EXERCISE DETAILS — Copy each line of the data beneath in which the word "accomplish" appears.

Data excerpts:
BEGIN
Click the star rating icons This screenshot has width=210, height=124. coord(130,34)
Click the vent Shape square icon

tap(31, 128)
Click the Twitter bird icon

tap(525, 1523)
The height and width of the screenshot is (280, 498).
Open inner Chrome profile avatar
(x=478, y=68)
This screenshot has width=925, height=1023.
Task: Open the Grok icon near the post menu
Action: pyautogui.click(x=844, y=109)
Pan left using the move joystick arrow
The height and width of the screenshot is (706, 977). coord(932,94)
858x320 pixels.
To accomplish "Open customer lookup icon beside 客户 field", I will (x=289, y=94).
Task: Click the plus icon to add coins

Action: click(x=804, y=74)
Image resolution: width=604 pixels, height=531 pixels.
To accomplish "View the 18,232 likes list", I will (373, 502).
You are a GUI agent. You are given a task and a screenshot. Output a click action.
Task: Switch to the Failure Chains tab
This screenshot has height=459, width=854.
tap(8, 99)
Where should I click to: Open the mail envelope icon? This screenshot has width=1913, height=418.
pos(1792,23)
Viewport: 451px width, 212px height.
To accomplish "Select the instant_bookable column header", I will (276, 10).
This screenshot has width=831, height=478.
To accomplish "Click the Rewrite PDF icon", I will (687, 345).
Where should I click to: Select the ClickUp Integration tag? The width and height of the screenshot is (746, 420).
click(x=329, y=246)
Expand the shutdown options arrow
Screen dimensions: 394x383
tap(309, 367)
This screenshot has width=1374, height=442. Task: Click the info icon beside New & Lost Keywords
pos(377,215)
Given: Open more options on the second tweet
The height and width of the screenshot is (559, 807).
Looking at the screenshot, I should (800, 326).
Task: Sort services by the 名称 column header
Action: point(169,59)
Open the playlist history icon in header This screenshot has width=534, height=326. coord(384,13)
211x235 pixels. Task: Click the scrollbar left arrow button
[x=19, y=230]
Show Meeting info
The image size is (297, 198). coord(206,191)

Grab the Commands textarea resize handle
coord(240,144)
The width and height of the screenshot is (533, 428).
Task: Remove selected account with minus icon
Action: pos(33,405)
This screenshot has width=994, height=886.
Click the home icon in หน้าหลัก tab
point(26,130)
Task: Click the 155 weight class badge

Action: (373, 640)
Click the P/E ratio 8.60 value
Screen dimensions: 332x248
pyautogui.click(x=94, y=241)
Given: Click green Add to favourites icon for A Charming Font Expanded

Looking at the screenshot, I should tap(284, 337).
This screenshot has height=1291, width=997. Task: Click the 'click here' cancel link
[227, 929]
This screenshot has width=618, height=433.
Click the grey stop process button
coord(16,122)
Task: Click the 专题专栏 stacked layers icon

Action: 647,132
END
EXERCISE SOLUTION —
To accomplish "Open customer lookup icon beside 客户 field", I will (x=289, y=94).
To accomplish "View the 18,232 likes list", I will (373, 502).
To accomplish "Select the instant_bookable column header", I will (276, 10).
To accomplish "Click the Rewrite PDF icon", I will (687, 345).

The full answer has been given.